Material for this exercise:
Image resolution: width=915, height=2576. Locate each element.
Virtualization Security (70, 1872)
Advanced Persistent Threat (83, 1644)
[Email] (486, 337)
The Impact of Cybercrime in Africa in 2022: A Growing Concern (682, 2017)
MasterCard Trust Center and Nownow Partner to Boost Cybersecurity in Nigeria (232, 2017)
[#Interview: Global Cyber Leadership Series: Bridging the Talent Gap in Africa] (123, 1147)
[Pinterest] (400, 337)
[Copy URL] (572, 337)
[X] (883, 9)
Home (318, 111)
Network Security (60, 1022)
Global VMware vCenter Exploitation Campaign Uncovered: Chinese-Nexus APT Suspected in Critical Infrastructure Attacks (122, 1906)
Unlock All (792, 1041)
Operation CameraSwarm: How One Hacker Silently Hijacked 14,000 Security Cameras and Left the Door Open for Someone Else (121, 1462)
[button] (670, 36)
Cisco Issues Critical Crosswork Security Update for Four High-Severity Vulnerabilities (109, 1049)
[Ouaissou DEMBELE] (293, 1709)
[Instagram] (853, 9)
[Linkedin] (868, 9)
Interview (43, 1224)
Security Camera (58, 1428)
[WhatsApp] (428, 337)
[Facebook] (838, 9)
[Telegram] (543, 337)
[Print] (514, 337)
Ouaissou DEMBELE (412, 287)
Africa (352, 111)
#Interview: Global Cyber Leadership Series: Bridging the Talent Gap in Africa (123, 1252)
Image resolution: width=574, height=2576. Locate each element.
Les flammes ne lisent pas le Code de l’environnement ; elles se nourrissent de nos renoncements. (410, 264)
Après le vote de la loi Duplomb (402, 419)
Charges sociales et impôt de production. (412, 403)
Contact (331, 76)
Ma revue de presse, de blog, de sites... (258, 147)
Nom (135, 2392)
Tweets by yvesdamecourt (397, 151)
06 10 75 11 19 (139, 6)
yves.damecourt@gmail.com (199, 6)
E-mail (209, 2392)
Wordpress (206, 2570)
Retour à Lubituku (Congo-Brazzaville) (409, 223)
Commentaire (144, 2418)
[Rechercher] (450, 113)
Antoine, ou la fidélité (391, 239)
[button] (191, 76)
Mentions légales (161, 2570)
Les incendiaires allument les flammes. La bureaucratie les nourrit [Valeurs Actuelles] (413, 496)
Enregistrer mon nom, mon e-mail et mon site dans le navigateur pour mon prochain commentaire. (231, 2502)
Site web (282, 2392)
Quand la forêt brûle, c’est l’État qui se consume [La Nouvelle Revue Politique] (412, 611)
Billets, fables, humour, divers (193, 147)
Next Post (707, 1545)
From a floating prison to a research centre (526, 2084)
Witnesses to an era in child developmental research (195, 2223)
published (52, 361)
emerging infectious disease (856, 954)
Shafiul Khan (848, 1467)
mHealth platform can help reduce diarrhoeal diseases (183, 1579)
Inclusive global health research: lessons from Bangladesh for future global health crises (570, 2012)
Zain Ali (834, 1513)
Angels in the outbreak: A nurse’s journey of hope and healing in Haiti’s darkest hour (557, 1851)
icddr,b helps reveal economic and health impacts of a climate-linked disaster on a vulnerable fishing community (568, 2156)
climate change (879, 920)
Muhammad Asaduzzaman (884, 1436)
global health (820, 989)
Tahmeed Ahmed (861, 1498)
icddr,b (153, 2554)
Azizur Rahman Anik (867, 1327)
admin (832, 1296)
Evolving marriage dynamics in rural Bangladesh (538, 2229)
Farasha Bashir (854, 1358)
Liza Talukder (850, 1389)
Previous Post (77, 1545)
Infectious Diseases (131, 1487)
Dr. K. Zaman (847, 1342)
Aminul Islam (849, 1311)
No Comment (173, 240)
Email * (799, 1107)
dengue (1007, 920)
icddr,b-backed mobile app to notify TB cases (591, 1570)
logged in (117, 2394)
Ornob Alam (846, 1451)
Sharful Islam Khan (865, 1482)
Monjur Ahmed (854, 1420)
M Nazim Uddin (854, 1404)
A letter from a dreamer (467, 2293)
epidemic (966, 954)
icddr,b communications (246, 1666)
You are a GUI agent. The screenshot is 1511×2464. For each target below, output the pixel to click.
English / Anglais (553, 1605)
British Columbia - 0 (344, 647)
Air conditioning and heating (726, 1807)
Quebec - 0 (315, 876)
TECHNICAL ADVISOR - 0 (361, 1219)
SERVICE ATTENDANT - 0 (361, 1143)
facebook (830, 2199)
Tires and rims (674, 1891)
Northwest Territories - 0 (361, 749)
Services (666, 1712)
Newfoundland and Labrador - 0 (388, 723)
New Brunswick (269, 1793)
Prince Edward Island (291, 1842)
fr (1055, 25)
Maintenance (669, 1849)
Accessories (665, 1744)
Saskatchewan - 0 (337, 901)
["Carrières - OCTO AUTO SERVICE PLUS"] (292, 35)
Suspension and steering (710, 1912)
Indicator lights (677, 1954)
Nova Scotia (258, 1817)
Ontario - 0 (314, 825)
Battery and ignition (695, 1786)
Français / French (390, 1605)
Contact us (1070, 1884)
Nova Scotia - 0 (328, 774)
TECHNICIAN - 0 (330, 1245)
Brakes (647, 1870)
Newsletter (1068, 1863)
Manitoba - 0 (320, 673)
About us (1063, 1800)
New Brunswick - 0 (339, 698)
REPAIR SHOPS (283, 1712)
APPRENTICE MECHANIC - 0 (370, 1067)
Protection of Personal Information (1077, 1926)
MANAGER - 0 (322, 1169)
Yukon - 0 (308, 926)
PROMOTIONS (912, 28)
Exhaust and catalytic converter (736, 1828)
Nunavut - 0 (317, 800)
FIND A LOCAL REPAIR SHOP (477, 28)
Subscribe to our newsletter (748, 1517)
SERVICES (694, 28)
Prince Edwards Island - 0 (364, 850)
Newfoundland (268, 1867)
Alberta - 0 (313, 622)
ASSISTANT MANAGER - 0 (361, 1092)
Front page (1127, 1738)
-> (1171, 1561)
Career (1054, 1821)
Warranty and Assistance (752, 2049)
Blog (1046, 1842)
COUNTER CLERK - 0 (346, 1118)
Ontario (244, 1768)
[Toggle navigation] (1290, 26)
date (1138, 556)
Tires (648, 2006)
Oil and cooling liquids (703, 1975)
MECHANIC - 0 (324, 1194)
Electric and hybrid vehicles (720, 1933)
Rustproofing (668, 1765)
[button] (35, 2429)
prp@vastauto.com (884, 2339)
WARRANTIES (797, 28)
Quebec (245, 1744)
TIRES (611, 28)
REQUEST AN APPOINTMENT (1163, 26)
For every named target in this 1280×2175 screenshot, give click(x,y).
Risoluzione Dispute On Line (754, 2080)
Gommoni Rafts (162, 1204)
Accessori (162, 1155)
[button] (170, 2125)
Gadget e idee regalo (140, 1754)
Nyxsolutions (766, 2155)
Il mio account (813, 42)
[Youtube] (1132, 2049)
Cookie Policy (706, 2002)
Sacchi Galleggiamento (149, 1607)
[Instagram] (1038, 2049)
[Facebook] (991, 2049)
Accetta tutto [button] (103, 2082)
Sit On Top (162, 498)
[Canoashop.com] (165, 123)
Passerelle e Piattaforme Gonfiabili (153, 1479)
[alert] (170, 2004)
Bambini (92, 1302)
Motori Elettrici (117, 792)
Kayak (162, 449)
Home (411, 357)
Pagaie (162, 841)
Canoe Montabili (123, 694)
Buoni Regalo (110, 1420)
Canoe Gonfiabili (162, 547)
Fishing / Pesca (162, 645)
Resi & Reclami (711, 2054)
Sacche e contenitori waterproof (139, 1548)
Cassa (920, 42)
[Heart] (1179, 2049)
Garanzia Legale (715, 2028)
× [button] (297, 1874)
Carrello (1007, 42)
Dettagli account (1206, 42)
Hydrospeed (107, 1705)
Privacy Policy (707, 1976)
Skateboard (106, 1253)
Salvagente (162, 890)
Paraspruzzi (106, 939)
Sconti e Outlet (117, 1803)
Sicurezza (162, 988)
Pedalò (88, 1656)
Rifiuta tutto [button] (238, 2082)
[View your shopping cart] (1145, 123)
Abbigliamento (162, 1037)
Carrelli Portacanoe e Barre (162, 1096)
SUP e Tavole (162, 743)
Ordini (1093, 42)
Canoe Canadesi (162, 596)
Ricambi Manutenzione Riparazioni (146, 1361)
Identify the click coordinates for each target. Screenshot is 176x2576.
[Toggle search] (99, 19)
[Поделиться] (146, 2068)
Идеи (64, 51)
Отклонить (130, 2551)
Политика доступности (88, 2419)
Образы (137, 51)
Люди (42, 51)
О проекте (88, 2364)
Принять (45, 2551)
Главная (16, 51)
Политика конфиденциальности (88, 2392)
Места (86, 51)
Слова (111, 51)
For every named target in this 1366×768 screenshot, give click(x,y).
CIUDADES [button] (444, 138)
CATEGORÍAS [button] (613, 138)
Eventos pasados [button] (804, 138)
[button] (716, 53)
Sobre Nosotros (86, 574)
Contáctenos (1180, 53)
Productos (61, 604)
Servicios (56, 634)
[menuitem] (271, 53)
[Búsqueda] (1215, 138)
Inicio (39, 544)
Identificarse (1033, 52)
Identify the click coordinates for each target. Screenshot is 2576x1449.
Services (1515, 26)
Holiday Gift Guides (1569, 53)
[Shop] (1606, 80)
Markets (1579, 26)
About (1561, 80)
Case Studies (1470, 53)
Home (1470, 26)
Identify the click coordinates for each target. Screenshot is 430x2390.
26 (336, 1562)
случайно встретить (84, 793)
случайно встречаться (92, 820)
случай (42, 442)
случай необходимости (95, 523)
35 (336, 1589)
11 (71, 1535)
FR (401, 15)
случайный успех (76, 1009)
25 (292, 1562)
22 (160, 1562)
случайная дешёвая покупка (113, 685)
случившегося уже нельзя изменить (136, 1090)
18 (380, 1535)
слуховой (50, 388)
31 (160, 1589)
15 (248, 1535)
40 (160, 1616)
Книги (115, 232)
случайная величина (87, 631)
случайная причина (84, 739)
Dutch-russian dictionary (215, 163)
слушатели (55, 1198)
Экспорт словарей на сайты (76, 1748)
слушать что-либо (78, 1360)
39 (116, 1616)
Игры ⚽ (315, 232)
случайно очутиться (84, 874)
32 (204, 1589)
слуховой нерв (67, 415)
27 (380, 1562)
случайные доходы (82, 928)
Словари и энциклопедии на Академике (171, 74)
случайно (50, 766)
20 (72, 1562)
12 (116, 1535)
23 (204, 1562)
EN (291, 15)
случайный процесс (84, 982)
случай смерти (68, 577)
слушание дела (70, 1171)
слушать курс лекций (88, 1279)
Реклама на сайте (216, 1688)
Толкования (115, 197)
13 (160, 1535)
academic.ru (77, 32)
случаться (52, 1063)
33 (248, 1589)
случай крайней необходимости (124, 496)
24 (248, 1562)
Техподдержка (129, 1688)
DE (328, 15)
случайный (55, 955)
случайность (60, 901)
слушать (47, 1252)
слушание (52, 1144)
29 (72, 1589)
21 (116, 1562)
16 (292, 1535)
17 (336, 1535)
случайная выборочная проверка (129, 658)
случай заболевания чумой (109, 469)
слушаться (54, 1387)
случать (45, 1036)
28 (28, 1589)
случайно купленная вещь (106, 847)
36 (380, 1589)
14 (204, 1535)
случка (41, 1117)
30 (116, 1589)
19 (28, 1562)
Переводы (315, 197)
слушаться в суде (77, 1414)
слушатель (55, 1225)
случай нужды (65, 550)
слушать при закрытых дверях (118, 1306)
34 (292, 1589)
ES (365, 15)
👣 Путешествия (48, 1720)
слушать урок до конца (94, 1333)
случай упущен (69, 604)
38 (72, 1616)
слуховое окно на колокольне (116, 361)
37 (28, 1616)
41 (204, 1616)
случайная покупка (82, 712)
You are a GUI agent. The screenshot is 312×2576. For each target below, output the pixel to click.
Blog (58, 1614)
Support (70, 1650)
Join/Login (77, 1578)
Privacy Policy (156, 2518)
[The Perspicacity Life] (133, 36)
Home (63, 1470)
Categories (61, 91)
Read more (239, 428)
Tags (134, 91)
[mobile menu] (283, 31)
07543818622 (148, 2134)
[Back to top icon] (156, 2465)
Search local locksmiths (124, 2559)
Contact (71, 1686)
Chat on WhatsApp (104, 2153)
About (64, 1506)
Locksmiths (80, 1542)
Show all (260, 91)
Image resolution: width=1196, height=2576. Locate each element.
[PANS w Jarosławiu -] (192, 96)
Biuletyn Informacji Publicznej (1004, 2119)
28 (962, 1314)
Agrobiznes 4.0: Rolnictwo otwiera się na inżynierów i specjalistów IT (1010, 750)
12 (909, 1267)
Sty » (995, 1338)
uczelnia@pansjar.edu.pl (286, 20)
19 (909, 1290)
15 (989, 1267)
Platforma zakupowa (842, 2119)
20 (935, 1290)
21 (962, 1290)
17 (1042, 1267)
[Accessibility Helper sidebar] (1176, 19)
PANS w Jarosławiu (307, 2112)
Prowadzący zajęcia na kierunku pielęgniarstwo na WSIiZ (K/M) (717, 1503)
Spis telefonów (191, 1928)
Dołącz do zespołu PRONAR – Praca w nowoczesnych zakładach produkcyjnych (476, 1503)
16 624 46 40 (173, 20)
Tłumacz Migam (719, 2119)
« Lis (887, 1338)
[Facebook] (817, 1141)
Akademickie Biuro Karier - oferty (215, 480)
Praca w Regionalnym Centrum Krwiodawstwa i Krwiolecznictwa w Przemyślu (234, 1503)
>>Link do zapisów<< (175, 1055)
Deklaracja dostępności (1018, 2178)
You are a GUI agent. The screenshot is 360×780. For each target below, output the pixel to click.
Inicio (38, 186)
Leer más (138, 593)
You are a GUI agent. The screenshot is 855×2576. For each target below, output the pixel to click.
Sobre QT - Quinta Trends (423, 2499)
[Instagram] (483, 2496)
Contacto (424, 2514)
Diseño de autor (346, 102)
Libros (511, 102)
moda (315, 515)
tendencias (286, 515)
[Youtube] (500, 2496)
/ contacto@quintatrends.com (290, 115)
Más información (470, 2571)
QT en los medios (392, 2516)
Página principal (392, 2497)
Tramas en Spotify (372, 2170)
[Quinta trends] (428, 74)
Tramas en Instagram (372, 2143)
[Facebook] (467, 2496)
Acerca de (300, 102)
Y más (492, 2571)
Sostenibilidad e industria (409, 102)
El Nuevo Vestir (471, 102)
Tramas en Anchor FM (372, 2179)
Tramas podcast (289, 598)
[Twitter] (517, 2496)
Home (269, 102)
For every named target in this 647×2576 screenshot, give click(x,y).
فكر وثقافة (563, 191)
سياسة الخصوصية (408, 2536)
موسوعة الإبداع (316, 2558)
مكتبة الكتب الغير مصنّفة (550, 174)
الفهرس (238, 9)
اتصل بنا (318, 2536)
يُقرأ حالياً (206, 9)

Task requirements:
In the entries above, which lines hold the string "Bridging"? Report all of them.

Solution to the exercise:
[#Interview: Global Cyber Leadership Series: Bridging the Talent Gap in Africa] (123, 1147)
#Interview: Global Cyber Leadership Series: Bridging the Talent Gap in Africa (123, 1252)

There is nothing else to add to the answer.